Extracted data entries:
╭──

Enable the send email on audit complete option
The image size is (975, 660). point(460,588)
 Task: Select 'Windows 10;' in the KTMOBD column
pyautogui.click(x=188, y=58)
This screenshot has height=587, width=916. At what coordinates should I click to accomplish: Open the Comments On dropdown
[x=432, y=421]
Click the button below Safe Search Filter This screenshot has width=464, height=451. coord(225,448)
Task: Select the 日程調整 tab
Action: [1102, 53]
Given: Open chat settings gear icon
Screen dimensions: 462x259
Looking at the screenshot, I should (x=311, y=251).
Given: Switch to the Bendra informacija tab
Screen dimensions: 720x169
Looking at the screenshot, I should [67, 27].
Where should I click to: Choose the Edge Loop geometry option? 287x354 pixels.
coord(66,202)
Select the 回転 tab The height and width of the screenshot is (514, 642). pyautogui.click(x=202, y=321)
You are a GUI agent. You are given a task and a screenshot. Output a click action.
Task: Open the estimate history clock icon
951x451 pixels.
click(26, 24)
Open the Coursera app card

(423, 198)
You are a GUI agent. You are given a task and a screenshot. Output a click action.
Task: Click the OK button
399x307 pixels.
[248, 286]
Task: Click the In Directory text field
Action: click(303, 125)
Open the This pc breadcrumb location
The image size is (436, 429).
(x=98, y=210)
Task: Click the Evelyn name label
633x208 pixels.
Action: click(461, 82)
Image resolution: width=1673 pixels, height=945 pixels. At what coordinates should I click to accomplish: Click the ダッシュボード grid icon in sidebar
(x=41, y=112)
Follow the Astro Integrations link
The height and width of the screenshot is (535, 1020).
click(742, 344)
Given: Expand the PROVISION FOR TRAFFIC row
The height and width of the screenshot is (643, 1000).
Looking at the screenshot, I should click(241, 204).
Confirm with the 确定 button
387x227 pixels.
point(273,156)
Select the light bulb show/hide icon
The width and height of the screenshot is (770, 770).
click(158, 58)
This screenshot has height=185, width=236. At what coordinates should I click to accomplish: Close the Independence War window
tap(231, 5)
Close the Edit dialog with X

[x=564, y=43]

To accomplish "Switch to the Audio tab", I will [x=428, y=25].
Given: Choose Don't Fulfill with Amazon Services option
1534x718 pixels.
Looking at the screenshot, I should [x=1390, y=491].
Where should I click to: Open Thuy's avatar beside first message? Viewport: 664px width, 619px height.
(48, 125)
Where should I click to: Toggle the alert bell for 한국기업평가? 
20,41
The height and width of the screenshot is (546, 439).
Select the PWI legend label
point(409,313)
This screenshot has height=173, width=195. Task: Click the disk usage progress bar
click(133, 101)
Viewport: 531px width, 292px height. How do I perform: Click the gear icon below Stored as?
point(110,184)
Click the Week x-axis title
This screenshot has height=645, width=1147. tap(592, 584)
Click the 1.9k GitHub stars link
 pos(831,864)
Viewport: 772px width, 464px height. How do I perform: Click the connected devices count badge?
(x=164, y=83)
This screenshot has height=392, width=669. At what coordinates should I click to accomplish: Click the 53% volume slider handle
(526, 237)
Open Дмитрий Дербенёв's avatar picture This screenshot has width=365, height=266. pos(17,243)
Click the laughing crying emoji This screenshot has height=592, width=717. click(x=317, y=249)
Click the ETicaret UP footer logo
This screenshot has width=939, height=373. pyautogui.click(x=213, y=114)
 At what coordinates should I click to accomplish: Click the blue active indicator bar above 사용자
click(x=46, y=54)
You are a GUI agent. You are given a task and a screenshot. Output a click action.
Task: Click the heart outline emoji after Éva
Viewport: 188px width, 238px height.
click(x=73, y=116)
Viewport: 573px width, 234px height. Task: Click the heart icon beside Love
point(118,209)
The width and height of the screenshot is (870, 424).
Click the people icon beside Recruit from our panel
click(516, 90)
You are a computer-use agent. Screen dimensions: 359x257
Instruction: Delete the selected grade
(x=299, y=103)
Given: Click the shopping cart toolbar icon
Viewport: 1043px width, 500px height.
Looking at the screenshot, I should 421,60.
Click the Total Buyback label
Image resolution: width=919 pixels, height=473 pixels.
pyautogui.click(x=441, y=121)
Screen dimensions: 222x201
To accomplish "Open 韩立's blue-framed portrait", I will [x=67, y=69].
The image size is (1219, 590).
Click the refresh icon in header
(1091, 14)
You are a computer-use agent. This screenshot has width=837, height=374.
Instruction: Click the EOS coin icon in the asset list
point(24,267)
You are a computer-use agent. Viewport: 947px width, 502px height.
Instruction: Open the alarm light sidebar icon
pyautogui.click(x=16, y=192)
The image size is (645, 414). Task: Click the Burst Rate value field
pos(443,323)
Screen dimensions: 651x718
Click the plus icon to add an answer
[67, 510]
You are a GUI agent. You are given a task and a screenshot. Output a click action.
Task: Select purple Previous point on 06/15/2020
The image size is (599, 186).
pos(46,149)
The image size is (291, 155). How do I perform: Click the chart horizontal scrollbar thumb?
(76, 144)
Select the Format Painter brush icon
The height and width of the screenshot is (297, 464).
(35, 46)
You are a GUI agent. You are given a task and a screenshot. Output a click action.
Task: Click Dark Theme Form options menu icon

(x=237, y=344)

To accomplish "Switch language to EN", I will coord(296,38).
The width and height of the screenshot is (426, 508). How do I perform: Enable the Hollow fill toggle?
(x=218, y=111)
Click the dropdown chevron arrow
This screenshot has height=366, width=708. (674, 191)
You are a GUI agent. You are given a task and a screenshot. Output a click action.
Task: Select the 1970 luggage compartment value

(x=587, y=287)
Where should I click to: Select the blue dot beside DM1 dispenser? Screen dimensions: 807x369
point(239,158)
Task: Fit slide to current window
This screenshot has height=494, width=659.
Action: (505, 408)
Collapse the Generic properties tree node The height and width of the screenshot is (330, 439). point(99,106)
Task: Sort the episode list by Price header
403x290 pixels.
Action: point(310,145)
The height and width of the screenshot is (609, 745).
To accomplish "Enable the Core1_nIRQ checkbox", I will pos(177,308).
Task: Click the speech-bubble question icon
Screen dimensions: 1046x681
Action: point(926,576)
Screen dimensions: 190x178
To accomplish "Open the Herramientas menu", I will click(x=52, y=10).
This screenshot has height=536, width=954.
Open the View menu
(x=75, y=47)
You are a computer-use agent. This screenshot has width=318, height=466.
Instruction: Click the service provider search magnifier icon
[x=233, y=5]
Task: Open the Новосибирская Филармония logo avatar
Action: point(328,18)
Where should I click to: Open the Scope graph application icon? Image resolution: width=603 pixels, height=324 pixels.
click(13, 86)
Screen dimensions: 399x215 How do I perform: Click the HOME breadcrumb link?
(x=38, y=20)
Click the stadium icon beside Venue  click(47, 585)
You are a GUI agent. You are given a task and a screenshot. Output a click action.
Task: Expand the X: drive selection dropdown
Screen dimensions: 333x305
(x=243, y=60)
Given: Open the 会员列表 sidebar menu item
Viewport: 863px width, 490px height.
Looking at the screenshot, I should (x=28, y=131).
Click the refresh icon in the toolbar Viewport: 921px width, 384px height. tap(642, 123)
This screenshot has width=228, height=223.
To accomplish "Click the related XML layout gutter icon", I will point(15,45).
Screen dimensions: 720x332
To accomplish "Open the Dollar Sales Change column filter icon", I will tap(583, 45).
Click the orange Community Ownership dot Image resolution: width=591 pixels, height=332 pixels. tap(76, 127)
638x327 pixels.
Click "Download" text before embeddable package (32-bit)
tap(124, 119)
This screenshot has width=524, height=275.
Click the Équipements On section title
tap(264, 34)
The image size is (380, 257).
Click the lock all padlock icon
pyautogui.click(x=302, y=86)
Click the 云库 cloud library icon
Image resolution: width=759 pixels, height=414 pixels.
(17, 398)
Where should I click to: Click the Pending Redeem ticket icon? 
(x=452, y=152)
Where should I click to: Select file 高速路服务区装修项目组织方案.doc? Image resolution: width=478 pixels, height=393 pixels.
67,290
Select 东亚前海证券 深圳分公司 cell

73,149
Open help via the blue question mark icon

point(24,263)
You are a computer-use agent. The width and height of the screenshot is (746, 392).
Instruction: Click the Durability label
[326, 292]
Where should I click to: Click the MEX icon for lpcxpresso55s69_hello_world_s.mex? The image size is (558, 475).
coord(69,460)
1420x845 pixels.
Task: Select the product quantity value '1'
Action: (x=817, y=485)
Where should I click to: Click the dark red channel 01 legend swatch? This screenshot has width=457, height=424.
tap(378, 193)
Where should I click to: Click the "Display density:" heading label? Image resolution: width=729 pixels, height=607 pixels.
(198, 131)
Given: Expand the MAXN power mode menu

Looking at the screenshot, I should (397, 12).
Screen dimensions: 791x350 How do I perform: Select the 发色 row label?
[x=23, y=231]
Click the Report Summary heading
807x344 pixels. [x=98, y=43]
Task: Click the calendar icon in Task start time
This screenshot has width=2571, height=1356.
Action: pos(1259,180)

╰──

Copy all the lines above that hold the string "Switch".

Given: Switch to the Bendra informacija tab
To accomplish "Switch to the Audio tab", I will [x=428, y=25].
To accomplish "Switch language to EN", I will coord(296,38).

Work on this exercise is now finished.